**ABOUT THIS TASK**
Using the data that follows, give again word for word the lines between the one holding "Viewport: 900px width, 795px" and the one holding "The height and", inclusive. Omit the pictures.

**DATA RECORDS**
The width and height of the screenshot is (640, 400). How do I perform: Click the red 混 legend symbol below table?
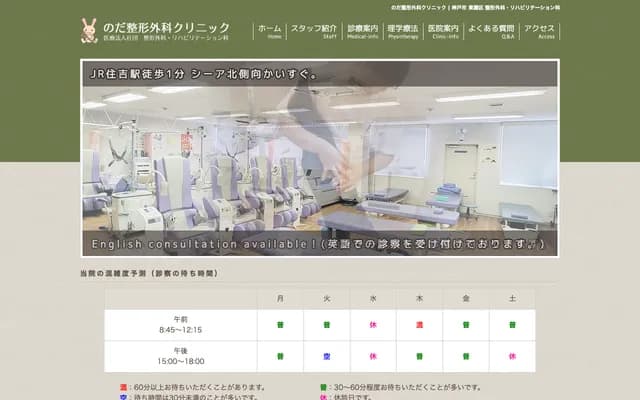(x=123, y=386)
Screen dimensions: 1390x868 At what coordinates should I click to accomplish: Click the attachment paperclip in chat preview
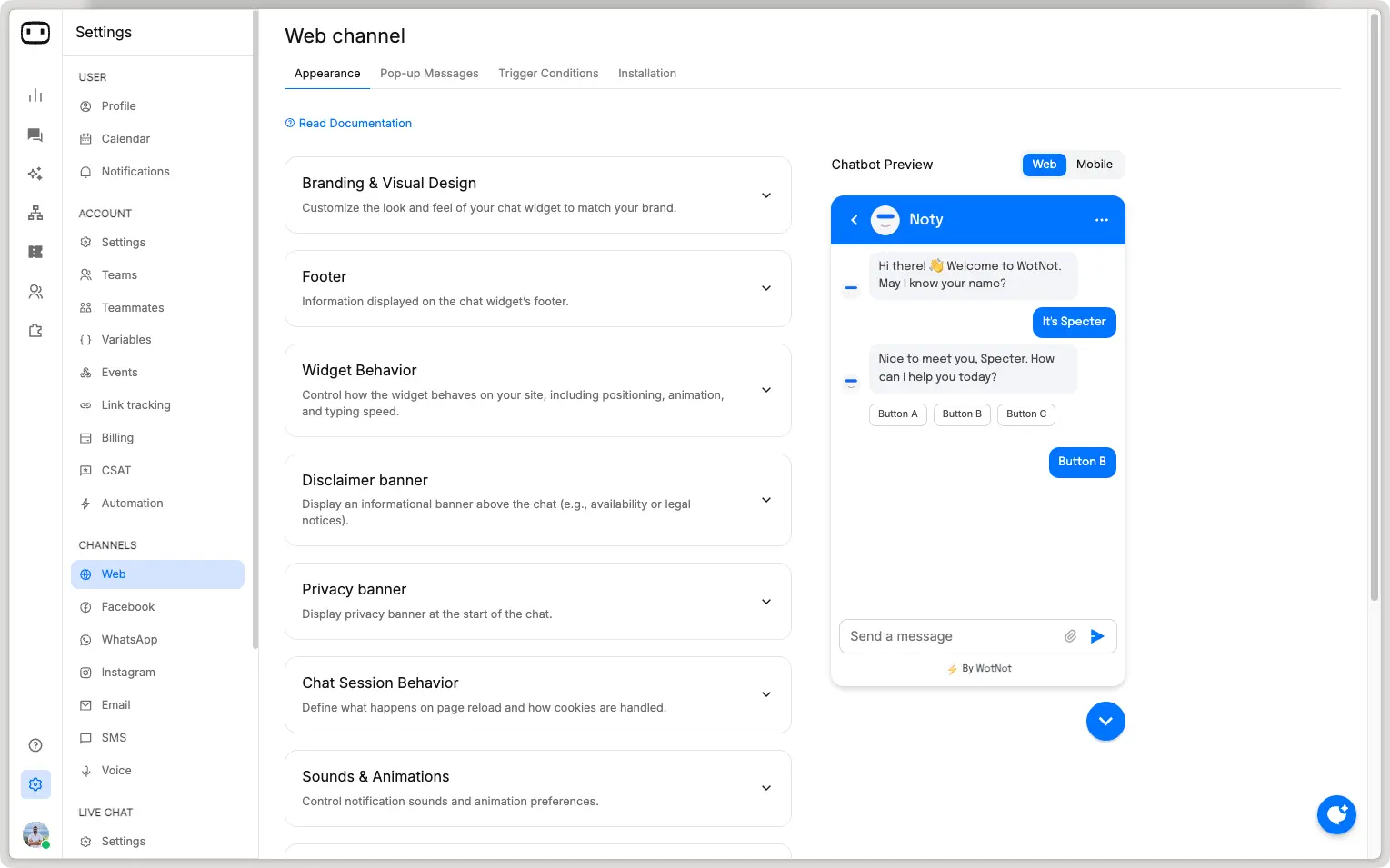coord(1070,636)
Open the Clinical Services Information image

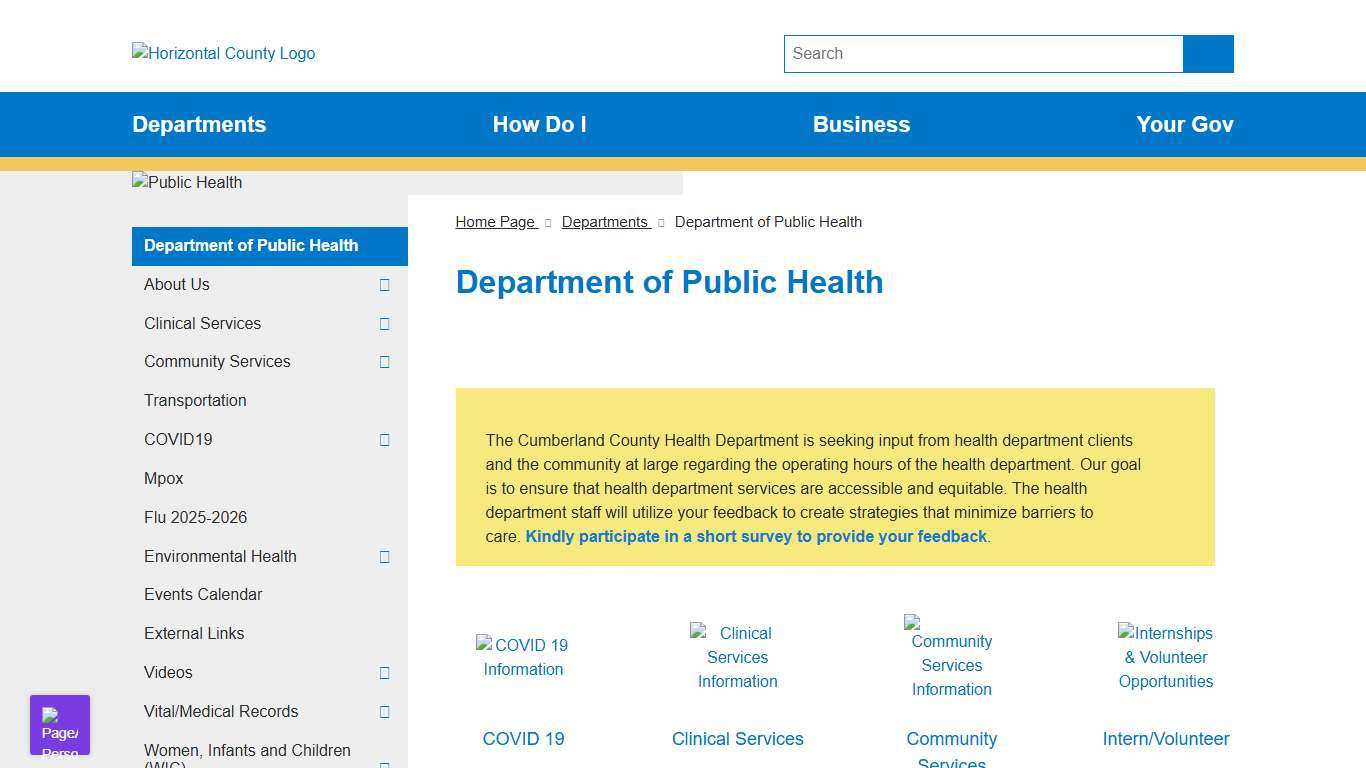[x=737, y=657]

---

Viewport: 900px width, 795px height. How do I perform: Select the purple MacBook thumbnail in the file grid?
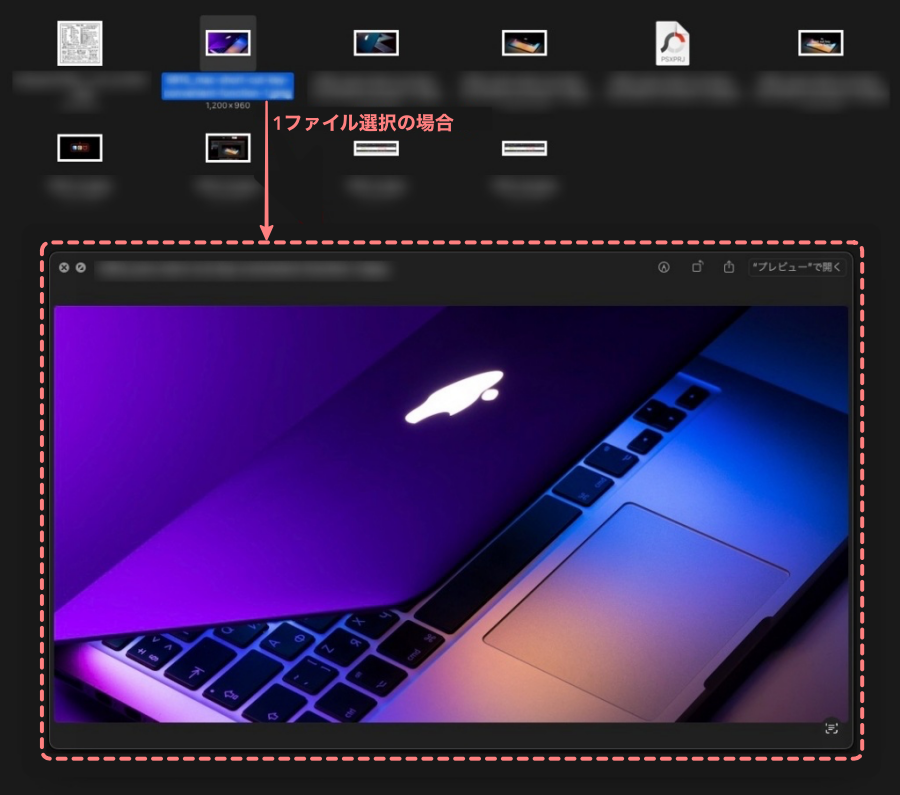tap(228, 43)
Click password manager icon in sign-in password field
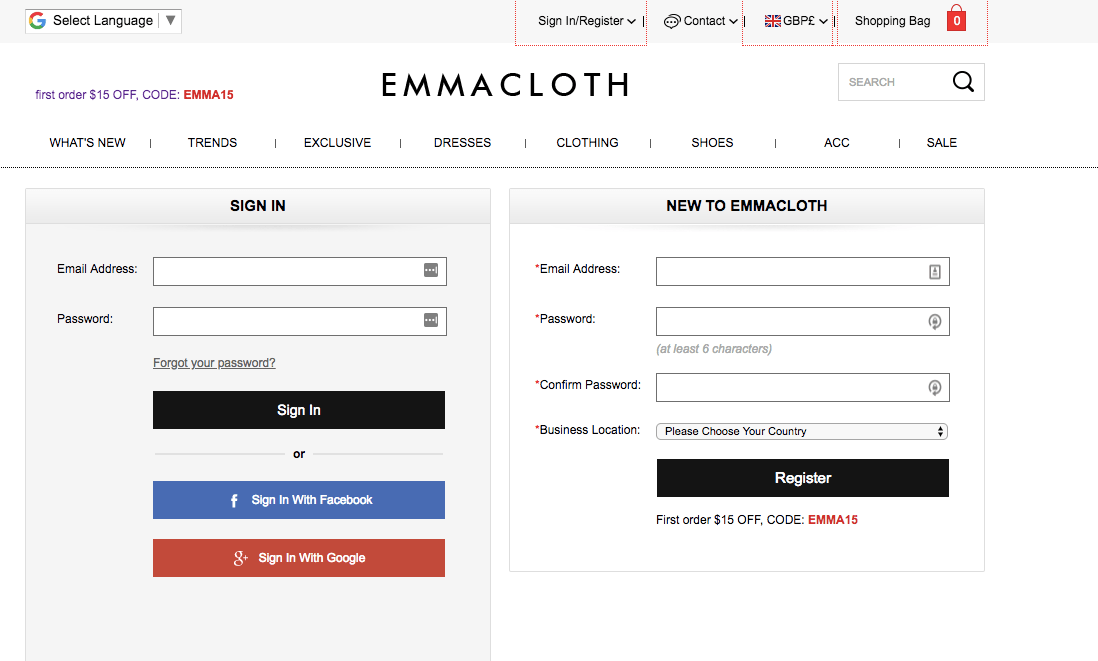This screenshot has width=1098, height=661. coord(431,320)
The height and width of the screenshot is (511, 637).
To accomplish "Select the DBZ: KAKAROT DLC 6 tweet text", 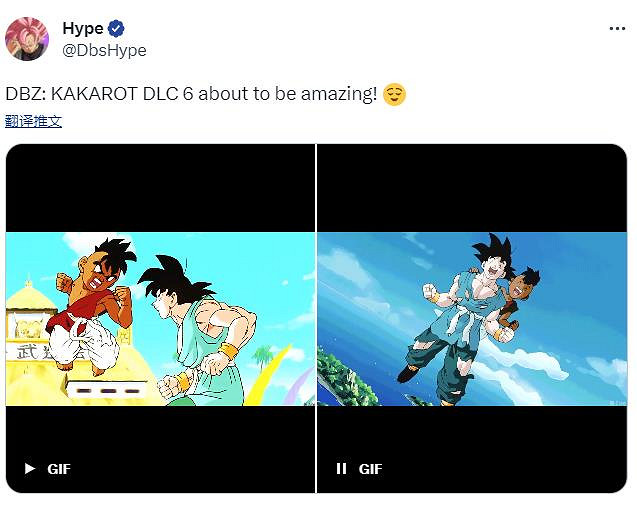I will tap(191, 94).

--

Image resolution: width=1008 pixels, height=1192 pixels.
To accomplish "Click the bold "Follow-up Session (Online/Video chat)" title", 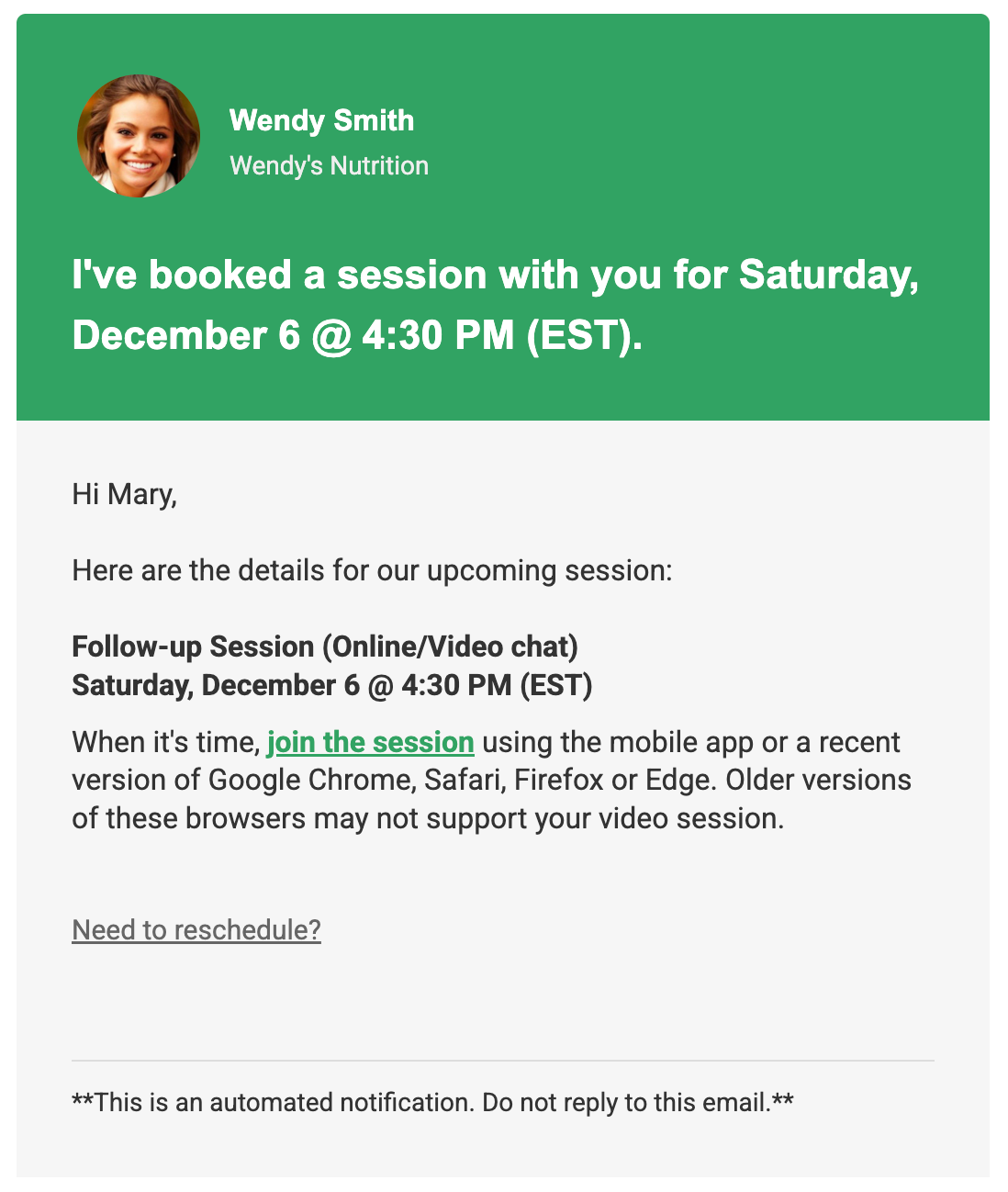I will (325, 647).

**EXERCISE OUTPUT**
Viewport: 900px width, 795px height. How do I perform: Select the purple MacBook thumbnail in the file grid?
tap(228, 43)
Click password manager icon in sign-in password field
This screenshot has width=1098, height=661. coord(431,320)
The height and width of the screenshot is (511, 637).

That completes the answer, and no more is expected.